● **Your assignment**: All records are to be retyped faithfully and completely.

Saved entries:
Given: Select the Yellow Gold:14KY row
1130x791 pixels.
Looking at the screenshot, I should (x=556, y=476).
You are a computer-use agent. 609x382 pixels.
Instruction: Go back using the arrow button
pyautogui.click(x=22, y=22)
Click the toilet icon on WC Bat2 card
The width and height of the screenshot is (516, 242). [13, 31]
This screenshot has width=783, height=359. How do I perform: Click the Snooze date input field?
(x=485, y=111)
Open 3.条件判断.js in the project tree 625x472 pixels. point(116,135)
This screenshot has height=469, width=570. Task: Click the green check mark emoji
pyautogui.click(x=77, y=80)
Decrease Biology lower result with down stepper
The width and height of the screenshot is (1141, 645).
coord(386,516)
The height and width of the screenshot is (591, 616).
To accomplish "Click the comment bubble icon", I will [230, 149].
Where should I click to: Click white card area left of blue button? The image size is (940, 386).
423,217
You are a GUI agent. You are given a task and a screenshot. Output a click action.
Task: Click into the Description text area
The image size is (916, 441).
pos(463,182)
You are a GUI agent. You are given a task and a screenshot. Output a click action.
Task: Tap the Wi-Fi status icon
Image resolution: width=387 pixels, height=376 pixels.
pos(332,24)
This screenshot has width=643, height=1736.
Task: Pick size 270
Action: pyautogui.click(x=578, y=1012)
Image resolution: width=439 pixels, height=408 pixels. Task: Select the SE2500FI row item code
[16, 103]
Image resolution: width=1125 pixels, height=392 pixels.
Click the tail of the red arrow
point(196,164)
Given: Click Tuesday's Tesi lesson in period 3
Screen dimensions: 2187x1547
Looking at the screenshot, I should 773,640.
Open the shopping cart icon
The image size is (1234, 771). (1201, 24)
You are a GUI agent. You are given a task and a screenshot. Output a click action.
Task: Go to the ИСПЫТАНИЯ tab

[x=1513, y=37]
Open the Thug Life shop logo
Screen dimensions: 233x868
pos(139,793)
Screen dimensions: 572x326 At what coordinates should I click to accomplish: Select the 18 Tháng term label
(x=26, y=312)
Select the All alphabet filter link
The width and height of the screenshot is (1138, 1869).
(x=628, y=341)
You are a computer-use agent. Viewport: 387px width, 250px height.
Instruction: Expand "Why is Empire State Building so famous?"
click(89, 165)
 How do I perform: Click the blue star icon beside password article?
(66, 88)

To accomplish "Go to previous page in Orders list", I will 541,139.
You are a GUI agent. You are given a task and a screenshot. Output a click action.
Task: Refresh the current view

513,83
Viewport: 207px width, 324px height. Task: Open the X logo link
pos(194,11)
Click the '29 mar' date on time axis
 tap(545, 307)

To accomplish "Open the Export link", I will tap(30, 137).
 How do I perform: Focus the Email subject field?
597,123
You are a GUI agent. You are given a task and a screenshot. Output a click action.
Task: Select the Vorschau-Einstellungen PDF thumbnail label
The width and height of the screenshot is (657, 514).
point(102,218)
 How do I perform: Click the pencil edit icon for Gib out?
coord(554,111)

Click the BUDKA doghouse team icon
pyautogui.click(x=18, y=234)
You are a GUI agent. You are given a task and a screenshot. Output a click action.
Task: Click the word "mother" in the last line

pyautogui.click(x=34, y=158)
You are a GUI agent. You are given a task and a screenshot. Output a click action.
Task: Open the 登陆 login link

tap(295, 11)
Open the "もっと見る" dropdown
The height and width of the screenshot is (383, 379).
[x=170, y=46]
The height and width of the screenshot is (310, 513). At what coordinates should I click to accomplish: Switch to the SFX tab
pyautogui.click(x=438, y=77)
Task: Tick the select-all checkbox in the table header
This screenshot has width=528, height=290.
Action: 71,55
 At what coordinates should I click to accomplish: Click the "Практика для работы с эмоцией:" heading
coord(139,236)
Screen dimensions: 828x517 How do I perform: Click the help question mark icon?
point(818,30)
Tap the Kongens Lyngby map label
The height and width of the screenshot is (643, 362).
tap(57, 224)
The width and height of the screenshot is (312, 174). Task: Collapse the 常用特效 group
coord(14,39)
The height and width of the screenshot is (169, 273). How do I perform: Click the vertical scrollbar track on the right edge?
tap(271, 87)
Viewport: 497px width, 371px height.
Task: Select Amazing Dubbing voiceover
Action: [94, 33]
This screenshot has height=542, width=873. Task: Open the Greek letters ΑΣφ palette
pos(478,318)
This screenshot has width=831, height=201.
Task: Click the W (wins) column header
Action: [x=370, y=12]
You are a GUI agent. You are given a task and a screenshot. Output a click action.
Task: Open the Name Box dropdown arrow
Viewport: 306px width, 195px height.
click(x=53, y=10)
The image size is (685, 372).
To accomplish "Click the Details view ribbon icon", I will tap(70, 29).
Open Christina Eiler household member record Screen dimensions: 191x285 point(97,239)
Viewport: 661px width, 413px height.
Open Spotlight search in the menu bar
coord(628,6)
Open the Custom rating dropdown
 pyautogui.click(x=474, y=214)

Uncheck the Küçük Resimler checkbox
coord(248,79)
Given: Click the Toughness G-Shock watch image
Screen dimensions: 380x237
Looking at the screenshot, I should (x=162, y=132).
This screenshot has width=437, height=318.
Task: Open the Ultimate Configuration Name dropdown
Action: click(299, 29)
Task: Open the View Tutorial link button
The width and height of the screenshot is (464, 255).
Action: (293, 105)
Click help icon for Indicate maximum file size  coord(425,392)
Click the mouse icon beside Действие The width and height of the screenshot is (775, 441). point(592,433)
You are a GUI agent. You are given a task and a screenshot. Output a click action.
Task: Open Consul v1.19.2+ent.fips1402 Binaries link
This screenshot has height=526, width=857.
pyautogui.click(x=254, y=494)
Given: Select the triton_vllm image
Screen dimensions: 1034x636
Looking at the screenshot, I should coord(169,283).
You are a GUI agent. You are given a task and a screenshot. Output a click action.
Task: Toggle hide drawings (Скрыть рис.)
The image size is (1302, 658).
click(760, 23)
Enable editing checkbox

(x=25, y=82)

● **Solved problem**:
Given: Select the Yellow Gold:14KY row
1130x791 pixels.
Looking at the screenshot, I should (x=556, y=476).
You are a computer-use agent. 609x382 pixels.
Instruction: Go back using the arrow button
pyautogui.click(x=22, y=22)
Click the toilet icon on WC Bat2 card
The width and height of the screenshot is (516, 242). [13, 31]
This screenshot has width=783, height=359. How do I perform: Click the Snooze date input field?
(x=485, y=111)
Open 3.条件判断.js in the project tree 625x472 pixels. point(116,135)
This screenshot has height=469, width=570. Task: Click the green check mark emoji
pyautogui.click(x=77, y=80)
Decrease Biology lower result with down stepper
The width and height of the screenshot is (1141, 645).
coord(386,516)
The height and width of the screenshot is (591, 616).
To accomplish "Click the comment bubble icon", I will [230, 149].
Where should I click to: Click white card area left of blue button? The image size is (940, 386).
423,217
You are a GUI agent. You are given a task and a screenshot. Output a click action.
Task: Click into the Description text area
The image size is (916, 441).
pos(463,182)
You are a GUI agent. You are given a task and a screenshot. Output a click action.
Task: Tap the Wi-Fi status icon
Image resolution: width=387 pixels, height=376 pixels.
pos(332,24)
This screenshot has width=643, height=1736.
Task: Pick size 270
Action: pyautogui.click(x=578, y=1012)
Image resolution: width=439 pixels, height=408 pixels. Task: Select the SE2500FI row item code
[16, 103]
Image resolution: width=1125 pixels, height=392 pixels.
Click the tail of the red arrow
point(196,164)
Given: Click Tuesday's Tesi lesson in period 3
Screen dimensions: 2187x1547
Looking at the screenshot, I should 773,640.
Open the shopping cart icon
The image size is (1234, 771). (1201, 24)
You are a GUI agent. You are given a task and a screenshot. Output a click action.
Task: Go to the ИСПЫТАНИЯ tab

[x=1513, y=37]
Open the Thug Life shop logo
Screen dimensions: 233x868
pos(139,793)
Screen dimensions: 572x326 At what coordinates should I click to accomplish: Select the 18 Tháng term label
(x=26, y=312)
Select the All alphabet filter link
The width and height of the screenshot is (1138, 1869).
(x=628, y=341)
You are a computer-use agent. Viewport: 387px width, 250px height.
Instruction: Expand "Why is Empire State Building so famous?"
click(89, 165)
 How do I perform: Click the blue star icon beside password article?
(66, 88)

To accomplish "Go to previous page in Orders list", I will 541,139.
You are a GUI agent. You are given a task and a screenshot. Output a click action.
Task: Refresh the current view

513,83
Viewport: 207px width, 324px height. Task: Open the X logo link
pos(194,11)
Click the '29 mar' date on time axis
 tap(545, 307)

To accomplish "Open the Export link", I will tap(30, 137).
 How do I perform: Focus the Email subject field?
597,123
You are a GUI agent. You are given a task and a screenshot. Output a click action.
Task: Select the Vorschau-Einstellungen PDF thumbnail label
The width and height of the screenshot is (657, 514).
point(102,218)
 How do I perform: Click the pencil edit icon for Gib out?
coord(554,111)

Click the BUDKA doghouse team icon
pyautogui.click(x=18, y=234)
You are a GUI agent. You are given a task and a screenshot. Output a click action.
Task: Click the word "mother" in the last line

pyautogui.click(x=34, y=158)
You are a GUI agent. You are given a task and a screenshot. Output a click action.
Task: Open the 登陆 login link

tap(295, 11)
Open the "もっと見る" dropdown
The height and width of the screenshot is (383, 379).
[x=170, y=46]
The height and width of the screenshot is (310, 513). At what coordinates should I click to accomplish: Switch to the SFX tab
pyautogui.click(x=438, y=77)
Task: Tick the select-all checkbox in the table header
This screenshot has width=528, height=290.
Action: 71,55
 At what coordinates should I click to accomplish: Click the "Практика для работы с эмоцией:" heading
coord(139,236)
Screen dimensions: 828x517 How do I perform: Click the help question mark icon?
point(818,30)
Tap the Kongens Lyngby map label
The height and width of the screenshot is (643, 362).
tap(57, 224)
The width and height of the screenshot is (312, 174). Task: Collapse the 常用特效 group
coord(14,39)
The height and width of the screenshot is (169, 273). How do I perform: Click the vertical scrollbar track on the right edge?
tap(271, 87)
Viewport: 497px width, 371px height.
Task: Select Amazing Dubbing voiceover
Action: [94, 33]
This screenshot has height=542, width=873. Task: Open the Greek letters ΑΣφ palette
pos(478,318)
This screenshot has width=831, height=201.
Task: Click the W (wins) column header
Action: [x=370, y=12]
You are a GUI agent. You are given a task and a screenshot. Output a click action.
Task: Open the Name Box dropdown arrow
Viewport: 306px width, 195px height.
click(x=53, y=10)
The image size is (685, 372).
To accomplish "Click the Details view ribbon icon", I will tap(70, 29).
Open Christina Eiler household member record Screen dimensions: 191x285 point(97,239)
Viewport: 661px width, 413px height.
Open Spotlight search in the menu bar
coord(628,6)
Open the Custom rating dropdown
 pyautogui.click(x=474, y=214)

Uncheck the Küçük Resimler checkbox
coord(248,79)
Given: Click the Toughness G-Shock watch image
Screen dimensions: 380x237
Looking at the screenshot, I should (x=162, y=132).
This screenshot has width=437, height=318.
Task: Open the Ultimate Configuration Name dropdown
Action: click(299, 29)
Task: Open the View Tutorial link button
The width and height of the screenshot is (464, 255).
Action: (293, 105)
Click help icon for Indicate maximum file size  coord(425,392)
Click the mouse icon beside Действие The width and height of the screenshot is (775, 441). point(592,433)
You are a GUI agent. You are given a task and a screenshot. Output a click action.
Task: Open Consul v1.19.2+ent.fips1402 Binaries link
This screenshot has height=526, width=857.
pyautogui.click(x=254, y=494)
Given: Select the triton_vllm image
Screen dimensions: 1034x636
Looking at the screenshot, I should coord(169,283).
You are a GUI agent. You are given a task and a screenshot. Output a click action.
Task: Toggle hide drawings (Скрыть рис.)
The image size is (1302, 658).
click(760, 23)
Enable editing checkbox

(x=25, y=82)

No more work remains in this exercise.